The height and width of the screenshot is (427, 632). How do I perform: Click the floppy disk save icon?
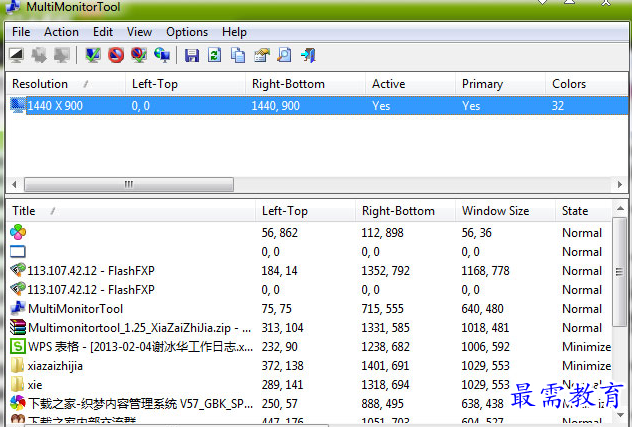(x=191, y=56)
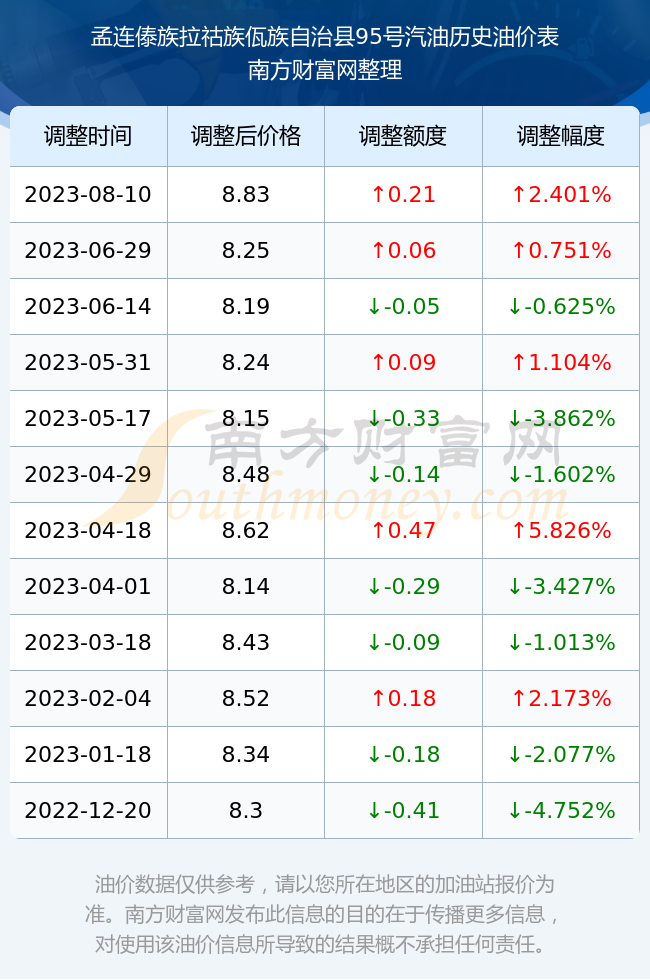Click the ↑0.21 adjustment value
This screenshot has width=650, height=980.
click(x=403, y=194)
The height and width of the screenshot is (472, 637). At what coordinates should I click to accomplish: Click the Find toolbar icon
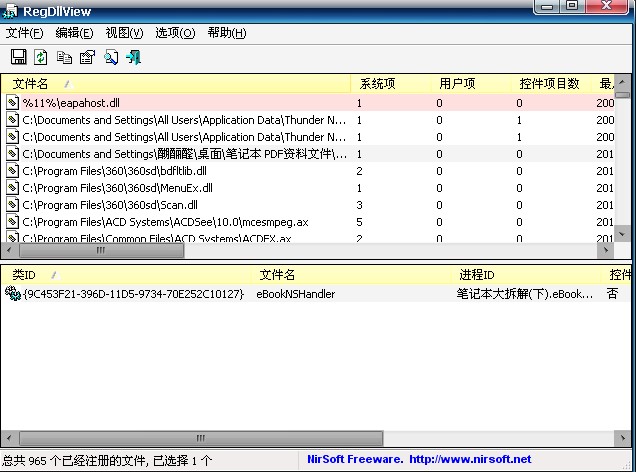click(x=110, y=58)
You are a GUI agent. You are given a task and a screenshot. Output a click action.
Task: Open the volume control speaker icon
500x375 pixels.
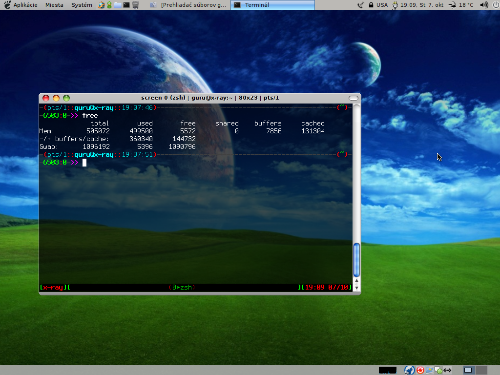[x=484, y=5]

=== DESCRIPTION OF THE TASK ===
All of the material should be reproduced exactly, apart from the pictures.

=== YOUR RESPONSE ===
The height and width of the screenshot is (427, 632). How do I perform: Click the floppy disk save icon?
(x=191, y=56)
Click the ↑0.21 adjustment value
This screenshot has width=650, height=980.
click(x=403, y=194)
The height and width of the screenshot is (472, 637). At what coordinates should I click to accomplish: Click the Find toolbar icon
click(x=110, y=58)
You are a GUI agent. You are given a task and a screenshot. Output a click action.
Task: Open the volume control speaker icon
500x375 pixels.
[x=484, y=5]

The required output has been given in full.